Again the high degree nodes 1,3 and 5 are the ones that reduce ${\sigma }_1$ the most and are therefore the most effective when applying isolation. It is also not effective to isolate neighboring nodes.

The results shown in Table 1, Table 2 can be explained in part from the properties of the matrix $M$ and the graph Laplacian $\Delta$. The maximal eigenvalue ${\sigma }_1$ of $M$ verifies [7]

$${\sigma }_1=\underset{\Vert X\Vert =1}{sup}{X}^{T}MX.$$ (17)

We can find inequalities for ${\sigma }_1$ by choosing

$$X={(1,0\dots 0)}^T,X={(0,1,0\dots 0)}^T,\dots$$

Denoting $d_i$ the degree of node $i$, we get

$${\sigma }_1\ge -ϵd_1+\beta S_1-\gamma ,$$ (18)

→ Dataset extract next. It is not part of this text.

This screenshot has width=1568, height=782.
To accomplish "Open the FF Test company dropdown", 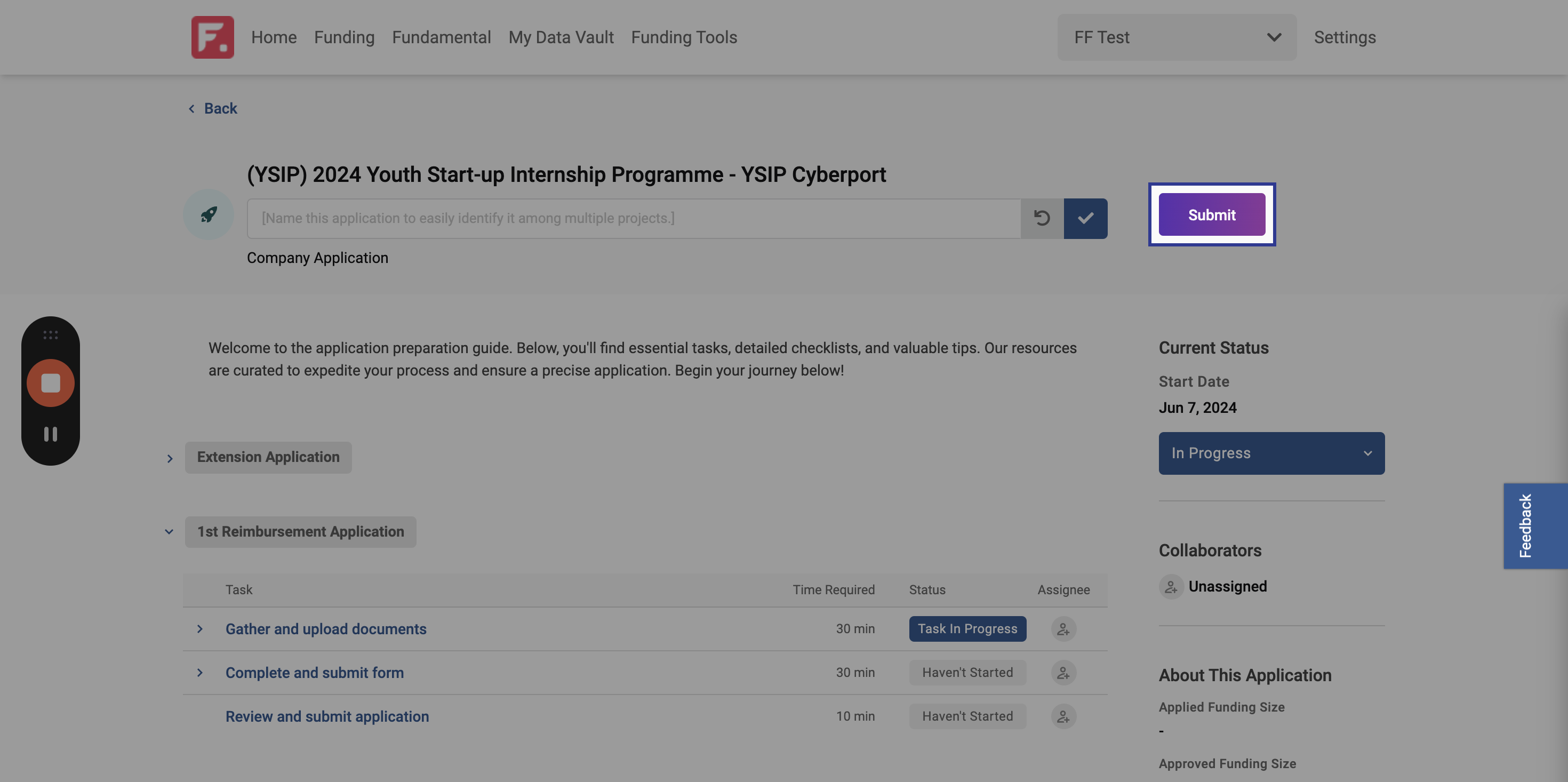I will pyautogui.click(x=1177, y=37).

$${\sigma }_1\ge -ϵd_2+\beta S_2-\gamma ,$$ (19)

$$\dots$$ (20)

$${\sigma }_1\ge -ϵd_n+\beta S_n-\gamma ,$$ (21)

so that

$${\sigma }_1\ge -\underset{k}{min}{d}_k+\beta S-\gamma .$$ (22)

This relation shows that isolating a node that has not smallest degree does not change the estimate. Conversely, if there is a unique node of minimal degree and we isolate it, then the bound changes.

Using similar arguments, it can be shown that isolating two neighboring nodes, say 1 and 2 will be less effective than isolating two non neighboring nodes.

Now we look at what happens if we cut a link, which corresponds to condemning a road for example. Let ${\Delta }^{\prime }$ be the Laplacian of the new graph obtained by deleting a link. Without loss of generality we can assume this link to be between vertices 1 and 2. Then ${\Delta }^{\prime }=\Delta -M$ where

$$M=\left(\begin{array}{ccccc}\hfill -1\hfill & \hfill 1\hfill & \hfill 0\hfill & \hfill \dots \hfill & \hfill 0\hfill \\ \hfill 1\hfill & \hfill -1\hfill & \hfill 0\hfill & \hfill \dots \hfill & \hfill 0\hfill \\ \hfill 0\hfill & \hfill \dots \hfill & \hfill \dots \hfill & \hfill 0\hfill \end{array}\right)$$

$M$ has all eigenvalues equal to $0$ except one which has value $-2$. Applying the Courant–Weyl inequalities, see for example [7], we get the following result for the maximum eigenvalue of ${\Delta }^{\prime }$

$${\sigma }_1^{\prime }\le {\sigma }_1.$$

Note that equality is possible: when $S$ is homogeneous, the maximum eigenvalue of $M$ will always be $-\gamma +\beta S$. In such a case, cutting a link is ineffective.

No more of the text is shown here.